Dienstag, 21. März 2017

Bereitschaft zur Demokratie?

Eine Trennung aus taktischen Erwägungen
Businesswetter beim Nachrichtensender n-tv. Toll. Man kann die momentanen Wettertemperaturen aller europäischen Hauptstädte ablesen. Aller? Bukarest fehlt. Keine Temperaturangaben. Liegt Rumänien nicht in Europa? Wer der Nicht- oder nur sehr spärlichen Berücksichtigung Rumäniens in den großen deutschen Tages- und Wochenblätter gewahr wird, muß wohl denken, dass dieses Land zumindest von den politischen europäischen Gesamtstrukturen noch weit entfernt ist, obwohl der Slogan „Zurück nach Europa“ schon gleich nach dem Sturz Ceauşescus dort lauthals ausgegeben wurde.
Warum sowohl Europaparlamentarier als auch Privatinvestoren sich spürbar zurückhalten, wenn das Thema Rumänien auf den Tisch kommt, liegt augenscheinlich an dem als gescheitert bewerteten Reformprozeß, den das Land nach dem Dezember 1989 durchgemacht hat. Dieser Prozeß hat im wirtschaftlichen, sozialen und politischen Leben Rumäniens keine demokratischen Strukturen nach westeuropäischem Muster geschaffen. Die Privatisierung kommt weiterhin nur sehr schleppend voran, ein Großteil der Bevölkerung lebt an der Armutsgrenze und in der Regierungskoalition sorgen Nationalisten und Altkommunisten für Dauerspektakel.

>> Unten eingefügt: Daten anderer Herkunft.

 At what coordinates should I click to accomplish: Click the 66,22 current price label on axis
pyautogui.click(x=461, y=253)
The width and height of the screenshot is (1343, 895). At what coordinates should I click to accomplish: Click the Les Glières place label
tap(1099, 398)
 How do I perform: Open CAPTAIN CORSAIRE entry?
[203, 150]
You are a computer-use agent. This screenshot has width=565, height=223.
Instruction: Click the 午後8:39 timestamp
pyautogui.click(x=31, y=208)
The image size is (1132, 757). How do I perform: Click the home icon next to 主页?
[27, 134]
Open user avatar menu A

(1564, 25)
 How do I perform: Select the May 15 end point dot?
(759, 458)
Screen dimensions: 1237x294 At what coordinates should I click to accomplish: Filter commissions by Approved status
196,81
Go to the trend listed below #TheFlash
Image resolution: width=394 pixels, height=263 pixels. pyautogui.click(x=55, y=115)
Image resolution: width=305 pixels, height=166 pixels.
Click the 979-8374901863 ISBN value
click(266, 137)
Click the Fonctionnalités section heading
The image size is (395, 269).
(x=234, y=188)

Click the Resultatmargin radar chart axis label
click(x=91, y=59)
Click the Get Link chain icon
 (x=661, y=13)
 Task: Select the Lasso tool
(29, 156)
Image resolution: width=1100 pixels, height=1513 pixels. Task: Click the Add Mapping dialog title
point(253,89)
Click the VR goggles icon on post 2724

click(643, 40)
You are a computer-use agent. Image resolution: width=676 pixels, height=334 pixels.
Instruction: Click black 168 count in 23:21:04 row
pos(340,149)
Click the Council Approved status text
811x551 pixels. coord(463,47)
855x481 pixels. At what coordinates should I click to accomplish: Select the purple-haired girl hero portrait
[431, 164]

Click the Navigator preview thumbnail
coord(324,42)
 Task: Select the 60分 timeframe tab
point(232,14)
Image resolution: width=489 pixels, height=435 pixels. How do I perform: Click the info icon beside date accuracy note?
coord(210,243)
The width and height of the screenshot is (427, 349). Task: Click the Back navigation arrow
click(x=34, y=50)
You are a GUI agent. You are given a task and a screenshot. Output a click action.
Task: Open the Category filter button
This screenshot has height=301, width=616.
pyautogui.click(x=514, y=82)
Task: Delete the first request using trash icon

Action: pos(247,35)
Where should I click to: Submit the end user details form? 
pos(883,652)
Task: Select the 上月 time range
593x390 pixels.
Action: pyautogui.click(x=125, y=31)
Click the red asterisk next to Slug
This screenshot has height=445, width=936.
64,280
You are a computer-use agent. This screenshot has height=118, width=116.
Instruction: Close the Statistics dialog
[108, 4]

Die PDSR (Partidul Democraţiei Sociale din România – Partei der Sozialen Demokratie aus Rumänien) hat, um regieren zu können, einen Teufelspakt geschlossen, der ihren stets beteuerten Wandel vom Kommunismus zu einer demokratischen Partei in Frage stellt. Die im Januar 1995 eingegangene Koalition mit den nationalistischen Parteien PUNR (Partidul Uniunii Naţionale al Românilor – Partei der Nationalen Union der Rumänen), PRM (Partidul România Mare – Partei Großrumänien) und der neokommunistischen PSM (Partidul Socialist al Muncii – Sozialistische Partei der Arbeit) hat besonders durch die unbotmäßigen chauvinistischen Äußerungen des PRM-Vorsitzenden Corneliu Vadim Tudor dem Land ein schlechtes Image beschert.
Jetzt, im Vorfeld der in Rumänien bevorstehenden Kommunal-, Parlaments- und Präsidentschaftswahlen (1996) sucht die PDSR sich der selbst aufgebürdeten Last zu entledigen. Die Faszination der Macht scheint doch nicht alle Mittel zu rechtfertigen. Die PDSR hat am 19. Oktober ihre Zusammenarbeit mit der PRM des einstigen Hofschranzen Ceauşescus, C. V. Tudor, gekündigt. Rumort in den Gehirnen der PDSR-isten plötzlich ein Demokratiegerinsel, das jeden Nationalismus im Keim ersticken soll, oder ist alles nur Taktik? Ein kluger Schritt scheint es allenfalls zu sein, denn man versucht, gleich mehrere Fliegen auf einmal zu schlagen. Dem Ausland wird so Bereitschaft zur Demokratie signalisiert, die aufmüpfige ungarische Minderheit bekommt einen Beruhigungshappen vorgeworfen und an den Wahltagen kann die in der Gunst der Wähler noch immer führende Regierungspartei (bei einer Meinungsumfrage vom Juni 1995 führte die PDSR die Parteienliste mit 28 Prozent an) mit moralisch geputzter Weste dastehen.
Die Rumänen werden es honorieren. Sie haben anscheinend längst vergessen, daß auch die PDSR trotz allem nur eine Nachfolgepartei der PCR (Partidul Comunist Român – Rumänische Kommunistische Partei) ist und das viele ihrer jetzigen Würdenträger einst Mitarbeiter Ceauşescus waren. Besonders im Falle ihres Präsidenten Ion Iliescu scheint das Gedächtnis vieler Rumänen zu klemmen. Der Mann wird zum Teil sogar von der unabhängigen Presse des Landes ob der unqualifizierten Angriffe C. V. Tudors bedauert. Die PDSR-Oberen haben die Volksstimmung prompt genutzt und sich und den von ihnen politisch gestützten Präsidenten von dem Wadenbeißer befreit.
Rumänien hat seine politische Sensation. Noch nie war seine Demokratie so spannend. Der PDSR sei gedankt. Man kann bei diesen Ränkespielchen so schön die ökonomische und soziale Misere des Alltags vergessen. Ob das allerdings auch die ausländischen Investoren und politischen Beobachter beeindruckt, bleibt dahingestellt.